■ Page excerpt
2.9.2.4.1. Positional Arguments

emailAddress
Your email address. To access Genbank databases,

NCBI requires you to specify your email address with each request. In case of excessive usage of the E-utilities, NCBI will attempt to contact a user at the email address provided before blocking access. This email address should be registered with NCBI. To register an email address, simply send an email to eutilities@ncbi.nlm.nih.gov including your email address and the tool name (tool=’https://github.com/broadinstitute/viral-ngs’).

destinationDir

Output directory with where .fasta and .tbl files will be saved

accession_IDs

List of Genbank nuccore accession IDs

2.9.2.4.2. Named Arguments

--api_key
Your NCBI API key. If an API key is not provided, NCBI

requests are limited to 3/second. If an API key is provided, requests may be submitted at a rate up to 10/second. For more information, see: https://ncbiinsights.ncbi.nlm.nih.gov/2017/11/02/new-api-keys-for-the-e-utilities/

--forceOverwrite

Overwrite existing files, if present.

Default: False

--combinedFilePrefix
The prefix of the file containing the combined concatenated

results returned by the list of accession IDs, in the order provided.

--fileExt

The extension to use for the downloaded files

--removeSeparateFiles

If specified, remove the individual files and leave only the combined file.

Default: False

--chunkSize
Causes files to be downloaded from GenBank in chunks of N accessions.

Each chunk will be its own combined file, separate from any combined file created via –combinedFilePrefix (default: 1). If chunkSize is unspecified and >500 accessions are provided, chunkSize will be set to 500 to adhere to the NCBI guidelines on information retreival.

Default: 1

--tmp_dir

Base directory for temp files. [default: ‘/tmp’]

Default: '/tmp'

--tmp_dirKeep
Keep the tmp_dir if an exception occurs while

running. Default is to delete all temp files at the end, even if there’s a failure.

Default: False

--loglevel

Possible choices: DEBUG, INFO, WARNING, ERROR, CRITICAL, EXCEPTION

Verboseness of output. [default: ‘INFO’]

Default: 'INFO'

--version, -V

show program’s version number and exit

2.9.2.5. fetch_feature_tables

This function downloads and saves feature tables from the Genbank CoreNucleotide database given a given list of accession IDs.

ncbi.py fetch_feature_tables [-h] [--api_key API_KEY] [--forceOverwrite]
                             [--combinedFilePrefix COMBINEDFILEPREFIX]
                             [--fileExt FILEEXT] [--removeSeparateFiles]
                             [--chunkSize CHUNKSIZE] [--tmp_dir TMP_DIR]
                             [--tmp_dirKeep]
                             [--loglevel {DEBUG,INFO,WARNING,ERROR,CRITICAL,EXCEPTION}]
                             [--version]
                             emailAddress destinationDir accession_IDs
                             [accession_IDs ...]

2.9.2.5.1. Positional Arguments

emailAddress
Your email address. To access Genbank databases,

NCBI requires you to specify your email address with each request. In case of excessive usage of the E-utilities, NCBI will attempt to contact a user at the email address provided before blocking access. This email address should be registered with NCBI. To register an email address, simply send an email to eutilities@ncbi.nlm.nih.gov including your email address and the tool name (tool=’https://github.com/broadinstitute/viral-ngs’).

■ Work instruction
Translate this sentence from the ncbi.py documentation into Spanish: "If an API key is provided, requests may be submitted at a rate up to 10/second." The records have nothing to do with the task on the ncbi.py documentation.

■ Data listing
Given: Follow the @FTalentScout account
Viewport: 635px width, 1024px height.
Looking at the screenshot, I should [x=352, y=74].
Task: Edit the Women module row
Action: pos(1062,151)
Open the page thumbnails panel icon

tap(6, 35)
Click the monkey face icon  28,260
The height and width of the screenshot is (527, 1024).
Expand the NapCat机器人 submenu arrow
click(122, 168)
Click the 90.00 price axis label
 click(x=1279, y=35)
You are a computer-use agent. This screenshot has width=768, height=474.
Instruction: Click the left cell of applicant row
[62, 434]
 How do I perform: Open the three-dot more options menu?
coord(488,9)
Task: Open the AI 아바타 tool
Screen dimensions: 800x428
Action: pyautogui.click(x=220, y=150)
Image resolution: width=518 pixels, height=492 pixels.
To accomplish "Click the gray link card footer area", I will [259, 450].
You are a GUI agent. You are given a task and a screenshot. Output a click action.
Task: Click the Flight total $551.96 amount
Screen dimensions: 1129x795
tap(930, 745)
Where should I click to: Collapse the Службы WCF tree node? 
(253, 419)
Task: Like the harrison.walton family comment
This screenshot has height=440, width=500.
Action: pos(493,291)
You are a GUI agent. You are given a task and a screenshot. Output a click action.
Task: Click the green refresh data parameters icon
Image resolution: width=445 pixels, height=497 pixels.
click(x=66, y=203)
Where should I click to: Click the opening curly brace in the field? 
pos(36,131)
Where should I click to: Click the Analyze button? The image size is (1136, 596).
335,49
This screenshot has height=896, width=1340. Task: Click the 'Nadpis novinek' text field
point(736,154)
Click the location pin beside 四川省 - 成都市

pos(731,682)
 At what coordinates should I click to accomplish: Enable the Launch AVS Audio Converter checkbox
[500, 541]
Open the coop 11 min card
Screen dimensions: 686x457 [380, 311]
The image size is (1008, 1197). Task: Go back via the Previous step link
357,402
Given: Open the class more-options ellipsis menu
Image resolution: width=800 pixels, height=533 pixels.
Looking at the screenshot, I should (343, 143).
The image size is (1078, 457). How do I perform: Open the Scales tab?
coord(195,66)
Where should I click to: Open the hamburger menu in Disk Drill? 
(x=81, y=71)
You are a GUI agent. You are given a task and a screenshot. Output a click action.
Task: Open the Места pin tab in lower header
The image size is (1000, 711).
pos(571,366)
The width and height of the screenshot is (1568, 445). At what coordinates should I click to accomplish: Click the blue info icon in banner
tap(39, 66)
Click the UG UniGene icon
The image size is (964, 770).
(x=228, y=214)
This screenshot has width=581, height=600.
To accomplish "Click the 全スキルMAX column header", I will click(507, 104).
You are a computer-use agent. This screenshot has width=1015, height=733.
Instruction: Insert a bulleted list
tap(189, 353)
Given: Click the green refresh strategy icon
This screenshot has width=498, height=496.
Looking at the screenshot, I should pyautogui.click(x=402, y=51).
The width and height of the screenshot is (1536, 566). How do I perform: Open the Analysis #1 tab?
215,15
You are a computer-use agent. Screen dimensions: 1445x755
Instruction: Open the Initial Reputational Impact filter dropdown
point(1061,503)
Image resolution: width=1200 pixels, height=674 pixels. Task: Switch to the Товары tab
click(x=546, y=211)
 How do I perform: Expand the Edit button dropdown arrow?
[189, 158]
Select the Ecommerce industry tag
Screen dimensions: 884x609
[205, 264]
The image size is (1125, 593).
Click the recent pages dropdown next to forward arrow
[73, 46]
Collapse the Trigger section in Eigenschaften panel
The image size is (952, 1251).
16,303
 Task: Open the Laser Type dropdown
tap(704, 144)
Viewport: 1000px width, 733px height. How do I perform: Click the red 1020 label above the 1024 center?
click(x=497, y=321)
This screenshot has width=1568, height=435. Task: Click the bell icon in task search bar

■ Exercise output
Si se proporciona una clave de API, las solicitudes pueden enviarse a una velocidad de hasta 10 por segundo.